Exercise details: In the records below, find the line that contains "Соль таблетированная Neuchatel (565, 1072)" and the line that contains "Аквадеметалл (514, 842)", then retype exactly those two lines and every line between them.

Provided entries:

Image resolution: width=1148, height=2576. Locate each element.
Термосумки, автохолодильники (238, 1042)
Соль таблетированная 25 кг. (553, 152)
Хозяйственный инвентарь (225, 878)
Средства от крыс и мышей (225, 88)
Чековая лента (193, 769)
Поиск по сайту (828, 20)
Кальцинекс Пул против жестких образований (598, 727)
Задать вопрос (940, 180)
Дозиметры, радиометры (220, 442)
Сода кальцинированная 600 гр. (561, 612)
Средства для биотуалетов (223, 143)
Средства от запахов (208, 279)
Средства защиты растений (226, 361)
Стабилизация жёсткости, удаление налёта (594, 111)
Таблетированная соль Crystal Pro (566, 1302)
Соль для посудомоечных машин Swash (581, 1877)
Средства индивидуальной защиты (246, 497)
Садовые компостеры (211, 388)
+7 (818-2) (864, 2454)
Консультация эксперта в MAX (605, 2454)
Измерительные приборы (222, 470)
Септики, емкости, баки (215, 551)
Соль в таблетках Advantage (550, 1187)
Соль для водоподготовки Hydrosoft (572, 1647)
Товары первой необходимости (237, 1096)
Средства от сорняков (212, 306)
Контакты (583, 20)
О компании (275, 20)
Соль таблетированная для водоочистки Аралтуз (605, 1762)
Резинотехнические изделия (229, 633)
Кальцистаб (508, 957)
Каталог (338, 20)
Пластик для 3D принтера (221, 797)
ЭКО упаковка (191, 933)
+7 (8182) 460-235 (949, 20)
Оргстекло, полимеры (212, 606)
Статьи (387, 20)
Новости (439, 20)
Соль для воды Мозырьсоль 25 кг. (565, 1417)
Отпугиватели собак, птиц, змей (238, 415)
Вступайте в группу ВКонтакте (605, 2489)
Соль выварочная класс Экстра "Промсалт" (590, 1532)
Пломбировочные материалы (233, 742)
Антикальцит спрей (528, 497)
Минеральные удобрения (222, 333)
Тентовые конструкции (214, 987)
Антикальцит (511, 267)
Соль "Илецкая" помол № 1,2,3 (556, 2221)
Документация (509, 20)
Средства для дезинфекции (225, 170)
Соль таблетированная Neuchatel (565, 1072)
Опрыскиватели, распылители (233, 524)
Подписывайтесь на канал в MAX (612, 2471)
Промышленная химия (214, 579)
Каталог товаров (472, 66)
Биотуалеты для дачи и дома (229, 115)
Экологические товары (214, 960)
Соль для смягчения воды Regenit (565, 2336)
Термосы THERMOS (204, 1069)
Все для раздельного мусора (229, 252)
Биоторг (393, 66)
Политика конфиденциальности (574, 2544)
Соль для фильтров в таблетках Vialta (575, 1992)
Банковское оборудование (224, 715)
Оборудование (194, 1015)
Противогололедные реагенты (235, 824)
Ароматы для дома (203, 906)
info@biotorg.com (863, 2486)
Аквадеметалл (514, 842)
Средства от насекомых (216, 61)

Worked solution:
Соль таблетированная Neuchatel (565, 1072)
Опрыскиватели, распылители (233, 524)
Подписывайтесь на канал в MAX (612, 2471)
Промышленная химия (214, 579)
Каталог товаров (472, 66)
Биотуалеты для дачи и дома (229, 115)
Экологические товары (214, 960)
Соль для смягчения воды Regenit (565, 2336)
Термосы THERMOS (204, 1069)
Все для раздельного мусора (229, 252)
Биоторг (393, 66)
Политика конфиденциальности (574, 2544)
Соль для фильтров в таблетках Vialta (575, 1992)
Банковское оборудование (224, 715)
Оборудование (194, 1015)
Противогололедные реагенты (235, 824)
Ароматы для дома (203, 906)
info@biotorg.com (863, 2486)
Аквадеметалл (514, 842)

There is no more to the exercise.